━━━━━ Provided entries

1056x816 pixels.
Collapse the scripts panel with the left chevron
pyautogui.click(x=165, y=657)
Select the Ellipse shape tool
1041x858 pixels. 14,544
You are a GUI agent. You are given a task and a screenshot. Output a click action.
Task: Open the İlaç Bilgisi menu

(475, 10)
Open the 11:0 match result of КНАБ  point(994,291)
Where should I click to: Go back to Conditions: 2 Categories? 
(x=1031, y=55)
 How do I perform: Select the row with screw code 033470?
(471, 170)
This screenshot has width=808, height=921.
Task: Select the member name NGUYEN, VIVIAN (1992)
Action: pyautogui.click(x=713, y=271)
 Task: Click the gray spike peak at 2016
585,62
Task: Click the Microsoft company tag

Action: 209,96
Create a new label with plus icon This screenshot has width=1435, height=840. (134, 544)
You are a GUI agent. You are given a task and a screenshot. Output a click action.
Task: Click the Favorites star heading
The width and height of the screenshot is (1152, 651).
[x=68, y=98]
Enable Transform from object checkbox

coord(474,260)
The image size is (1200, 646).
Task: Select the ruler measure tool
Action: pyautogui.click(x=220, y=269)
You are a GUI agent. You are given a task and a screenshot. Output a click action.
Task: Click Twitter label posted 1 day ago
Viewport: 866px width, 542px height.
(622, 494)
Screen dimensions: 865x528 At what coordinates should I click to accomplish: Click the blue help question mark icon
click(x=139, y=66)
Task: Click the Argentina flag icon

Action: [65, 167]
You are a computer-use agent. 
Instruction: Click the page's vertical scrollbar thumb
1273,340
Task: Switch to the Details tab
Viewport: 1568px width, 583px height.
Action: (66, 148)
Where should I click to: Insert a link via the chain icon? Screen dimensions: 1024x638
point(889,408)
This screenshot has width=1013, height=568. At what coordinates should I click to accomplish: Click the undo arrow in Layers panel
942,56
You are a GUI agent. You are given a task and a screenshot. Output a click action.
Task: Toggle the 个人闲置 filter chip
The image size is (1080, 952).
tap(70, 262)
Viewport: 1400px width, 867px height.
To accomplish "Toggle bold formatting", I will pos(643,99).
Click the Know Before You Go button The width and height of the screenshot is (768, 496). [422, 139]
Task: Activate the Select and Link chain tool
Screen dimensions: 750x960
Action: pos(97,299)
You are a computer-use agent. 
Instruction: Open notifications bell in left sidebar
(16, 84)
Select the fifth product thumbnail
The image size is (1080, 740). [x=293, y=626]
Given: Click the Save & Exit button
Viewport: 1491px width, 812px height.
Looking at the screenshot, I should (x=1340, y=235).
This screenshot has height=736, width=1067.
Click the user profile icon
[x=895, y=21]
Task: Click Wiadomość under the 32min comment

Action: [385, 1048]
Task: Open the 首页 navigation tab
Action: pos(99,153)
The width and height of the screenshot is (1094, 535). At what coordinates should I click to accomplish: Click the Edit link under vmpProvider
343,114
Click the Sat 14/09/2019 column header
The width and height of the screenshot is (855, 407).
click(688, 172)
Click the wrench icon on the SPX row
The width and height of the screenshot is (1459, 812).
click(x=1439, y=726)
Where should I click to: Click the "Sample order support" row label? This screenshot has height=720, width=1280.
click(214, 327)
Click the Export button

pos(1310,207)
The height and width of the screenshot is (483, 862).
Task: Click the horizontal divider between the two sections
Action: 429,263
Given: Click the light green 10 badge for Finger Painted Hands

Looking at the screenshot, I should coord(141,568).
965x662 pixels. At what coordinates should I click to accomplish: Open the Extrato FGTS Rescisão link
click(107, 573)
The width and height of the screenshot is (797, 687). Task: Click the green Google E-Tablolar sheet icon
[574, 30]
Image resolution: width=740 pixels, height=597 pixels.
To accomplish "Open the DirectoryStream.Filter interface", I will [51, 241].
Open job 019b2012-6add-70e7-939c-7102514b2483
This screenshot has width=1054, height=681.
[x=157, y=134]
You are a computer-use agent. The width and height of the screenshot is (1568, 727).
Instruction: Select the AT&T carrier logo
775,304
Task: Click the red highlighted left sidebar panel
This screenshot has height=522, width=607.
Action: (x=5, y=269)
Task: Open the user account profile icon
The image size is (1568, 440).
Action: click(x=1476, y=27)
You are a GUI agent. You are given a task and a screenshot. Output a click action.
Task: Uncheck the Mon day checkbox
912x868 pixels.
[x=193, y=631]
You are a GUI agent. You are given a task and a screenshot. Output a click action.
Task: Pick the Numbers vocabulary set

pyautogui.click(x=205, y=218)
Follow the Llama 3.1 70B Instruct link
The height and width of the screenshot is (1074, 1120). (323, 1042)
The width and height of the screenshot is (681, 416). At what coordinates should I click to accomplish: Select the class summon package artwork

━━━━━━━━━━

- Task to complete:
Every entry, written out exactly, is what the response should contain.

- Response area:
1056x816 pixels.
Collapse the scripts panel with the left chevron
pyautogui.click(x=165, y=657)
Select the Ellipse shape tool
1041x858 pixels. 14,544
You are a GUI agent. You are given a task and a screenshot. Output a click action.
Task: Open the İlaç Bilgisi menu

(475, 10)
Open the 11:0 match result of КНАБ  point(994,291)
Where should I click to: Go back to Conditions: 2 Categories? 
(x=1031, y=55)
 How do I perform: Select the row with screw code 033470?
(471, 170)
This screenshot has width=808, height=921.
Task: Select the member name NGUYEN, VIVIAN (1992)
Action: pyautogui.click(x=713, y=271)
 Task: Click the gray spike peak at 2016
585,62
Task: Click the Microsoft company tag

Action: 209,96
Create a new label with plus icon This screenshot has width=1435, height=840. (134, 544)
You are a GUI agent. You are given a task and a screenshot. Output a click action.
Task: Click the Favorites star heading
The width and height of the screenshot is (1152, 651).
[x=68, y=98]
Enable Transform from object checkbox

coord(474,260)
The image size is (1200, 646).
Task: Select the ruler measure tool
Action: pyautogui.click(x=220, y=269)
You are a GUI agent. You are given a task and a screenshot. Output a click action.
Task: Click Twitter label posted 1 day ago
Viewport: 866px width, 542px height.
(622, 494)
Screen dimensions: 865x528 At what coordinates should I click to accomplish: Click the blue help question mark icon
click(x=139, y=66)
Task: Click the Argentina flag icon

Action: [65, 167]
You are a computer-use agent. 
Instruction: Click the page's vertical scrollbar thumb
1273,340
Task: Switch to the Details tab
Viewport: 1568px width, 583px height.
Action: (66, 148)
Where should I click to: Insert a link via the chain icon? Screen dimensions: 1024x638
point(889,408)
This screenshot has width=1013, height=568. At what coordinates should I click to accomplish: Click the undo arrow in Layers panel
942,56
You are a GUI agent. You are given a task and a screenshot. Output a click action.
Task: Toggle the 个人闲置 filter chip
The image size is (1080, 952).
tap(70, 262)
Viewport: 1400px width, 867px height.
To accomplish "Toggle bold formatting", I will pos(643,99).
Click the Know Before You Go button The width and height of the screenshot is (768, 496). [422, 139]
Task: Activate the Select and Link chain tool
Screen dimensions: 750x960
Action: pos(97,299)
You are a computer-use agent. 
Instruction: Open notifications bell in left sidebar
(16, 84)
Select the fifth product thumbnail
The image size is (1080, 740). [x=293, y=626]
Given: Click the Save & Exit button
Viewport: 1491px width, 812px height.
Looking at the screenshot, I should (x=1340, y=235).
This screenshot has height=736, width=1067.
Click the user profile icon
[x=895, y=21]
Task: Click Wiadomość under the 32min comment

Action: [385, 1048]
Task: Open the 首页 navigation tab
Action: pos(99,153)
The width and height of the screenshot is (1094, 535). At what coordinates should I click to accomplish: Click the Edit link under vmpProvider
343,114
Click the Sat 14/09/2019 column header
The width and height of the screenshot is (855, 407).
click(688, 172)
Click the wrench icon on the SPX row
The width and height of the screenshot is (1459, 812).
click(x=1439, y=726)
Where should I click to: Click the "Sample order support" row label? This screenshot has height=720, width=1280.
click(214, 327)
Click the Export button

pos(1310,207)
The height and width of the screenshot is (483, 862).
Task: Click the horizontal divider between the two sections
Action: 429,263
Given: Click the light green 10 badge for Finger Painted Hands

Looking at the screenshot, I should coord(141,568).
965x662 pixels. At what coordinates should I click to accomplish: Open the Extrato FGTS Rescisão link
click(107, 573)
The width and height of the screenshot is (797, 687). Task: Click the green Google E-Tablolar sheet icon
[574, 30]
Image resolution: width=740 pixels, height=597 pixels.
To accomplish "Open the DirectoryStream.Filter interface", I will [51, 241].
Open job 019b2012-6add-70e7-939c-7102514b2483
This screenshot has width=1054, height=681.
[x=157, y=134]
You are a computer-use agent. The width and height of the screenshot is (1568, 727).
Instruction: Select the AT&T carrier logo
775,304
Task: Click the red highlighted left sidebar panel
This screenshot has height=522, width=607.
Action: (x=5, y=269)
Task: Open the user account profile icon
The image size is (1568, 440).
Action: click(x=1476, y=27)
You are a GUI agent. You are given a task and a screenshot. Output a click action.
Task: Uncheck the Mon day checkbox
912x868 pixels.
[x=193, y=631]
You are a GUI agent. You are given a task and a screenshot. Output a click action.
Task: Pick the Numbers vocabulary set

pyautogui.click(x=205, y=218)
Follow the Llama 3.1 70B Instruct link
The height and width of the screenshot is (1074, 1120). (323, 1042)
The width and height of the screenshot is (681, 416). At what coordinates should I click to accomplish: Select the class summon package artwork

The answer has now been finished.